### Task objective
Continue the forum discussion on duct airflow and roaster exhaust, beginning right after its final sentence.

### Text to read
::::::
Oooh, I haven't seen that one. Yeah, I should have pointed out that shape of surface has an effect here. My main takeaway was that you just can't use all the air you've got available if you're running with flex duct. I didn't think the difference would be so drastic though; 75% of air at just 16".
Through hard work, victory!

Capuchin Monk

#8: Post by Capuchin Monk »

NH wrote:Oooh, I haven't seen that one.
Here it is.
I didn't think the difference would be so drastic though; 75% of air at just 16".
There will be less resistance if the flex duct is stretched (pulled) out so that the internal surface shape is closer to straight. Interesting thing is, larger diameter of duct doesn't increase exhaust flow efficiency linearly. I've seen a hot rod car show which they measured the CFM of exhaust headers of increasing diameter. At about 3" diameter, it was less efficient than 2.5" diameter. Given that those are for exhaust of much higher temp and velocity so they may not apply to coffee roaster exhaust but never the less, it was an interesting data. The host of that show said, bigger isn't necessarily better and the co-host said, tell that to your girlfriend.


#9: Post by Grant »

Moving air has interia. When the diameter increases beyond a certain point, you lose that inertia (or make it less efficient). That said, it can be a good thing OR a bad thing depending on your application.

For example, in vehicles, some air intake designs use the inertia of moving intake air to "ram" more air into the cylinder, therefore getting more combustion.
::::::
### Recorded information

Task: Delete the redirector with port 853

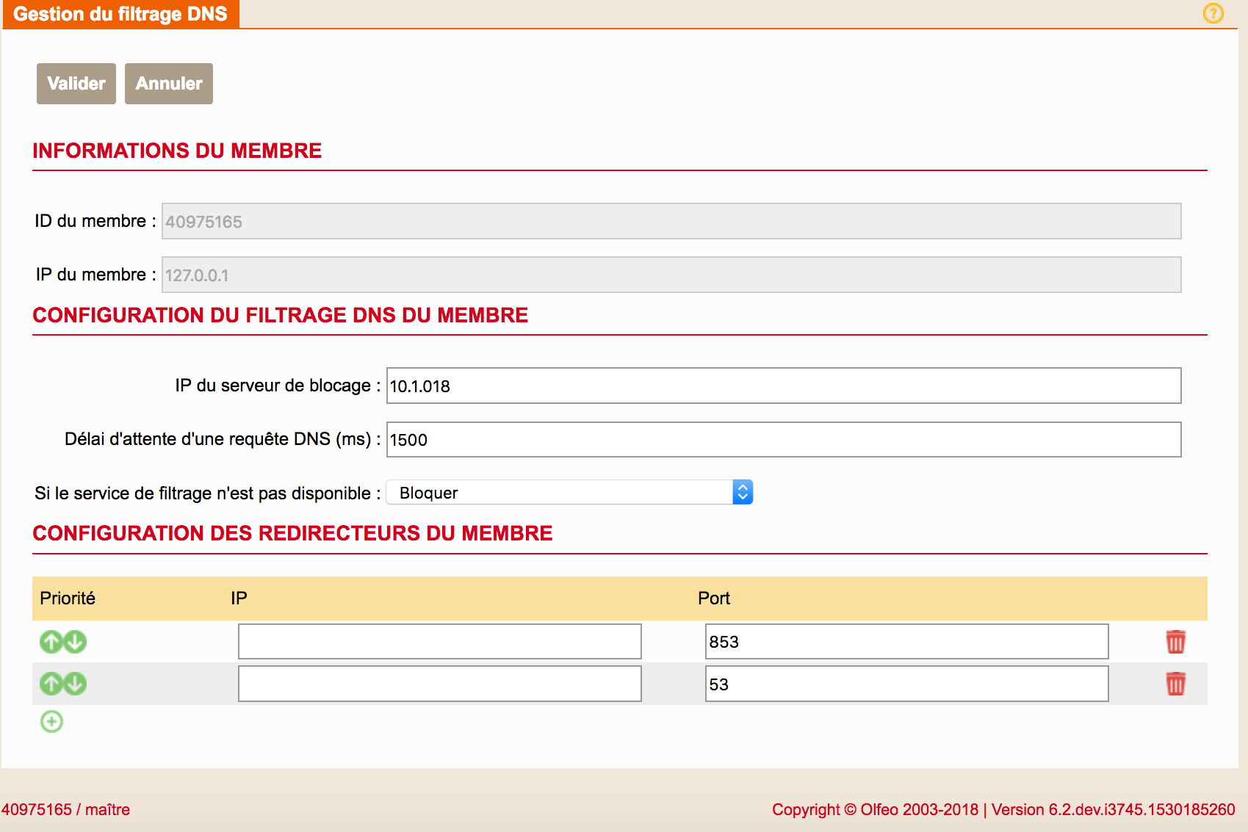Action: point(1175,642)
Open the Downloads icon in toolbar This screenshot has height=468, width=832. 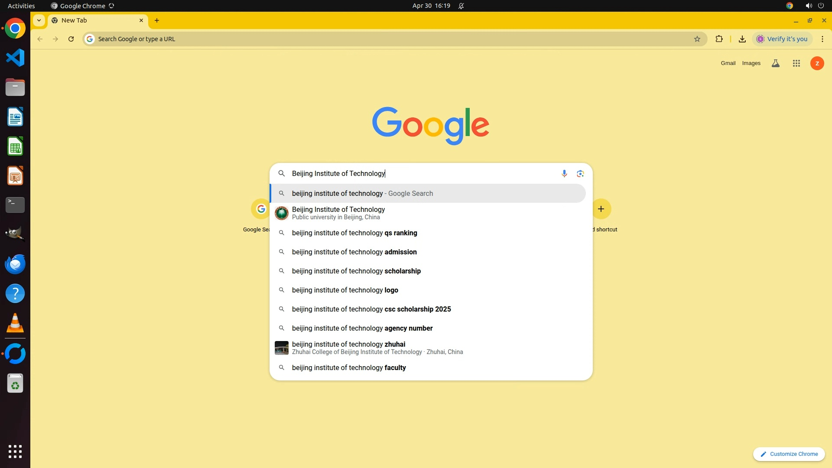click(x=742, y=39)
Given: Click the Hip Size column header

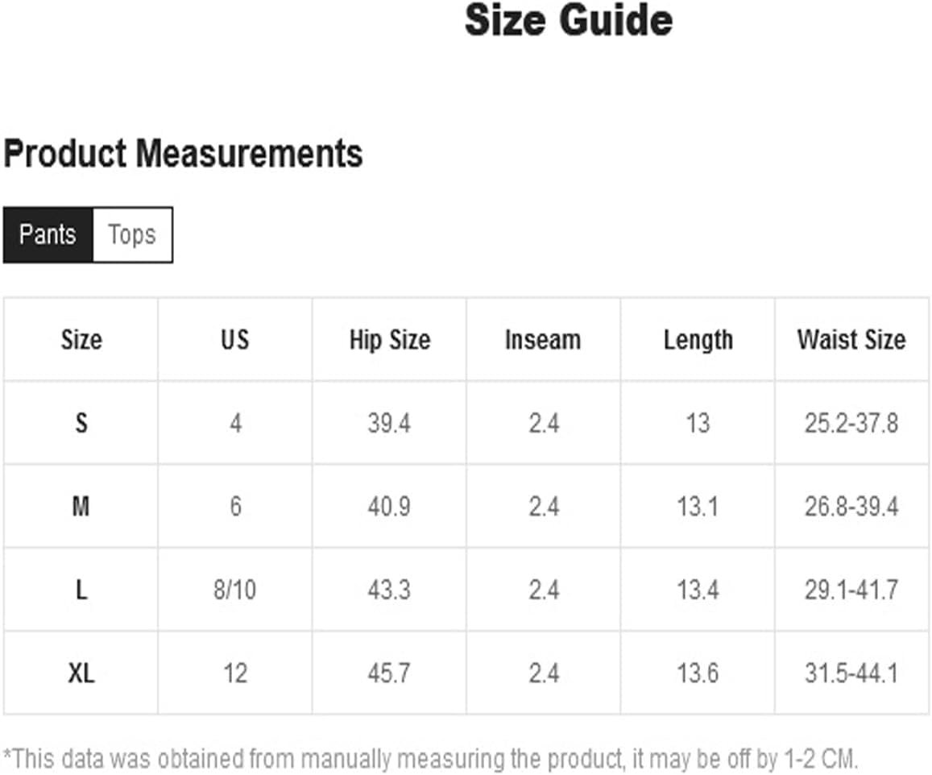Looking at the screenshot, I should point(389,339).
::::::
### The reply
The other thing to consider is that a long vertical exhaust pipe filled with hot air will also create a pull on intake air from the bottom end independent of the fan...this may be desirable...or not. You may want ONLY the machine/fans to control the airflow, not introduce another factor? Perhaps it could remove heat from the roaster you do not want to happen?


#10: Post by Milligan »

Thanks for testing those two pipes. The inconsistency of the flex was my biggest concern. Too many variables. Pulling it taut can help but then you get into: how tight? I moved it, is it as tight as last time? Does it relax over time, if so how much? Is the bend I need the exact same angle as last time? On and on. Too much that can influence the roast. A rigid pipe is not only cheap but maintains its shape and is easy to clean out. Not to mention the better flow if needed. The more variables we can control for the better when roasting.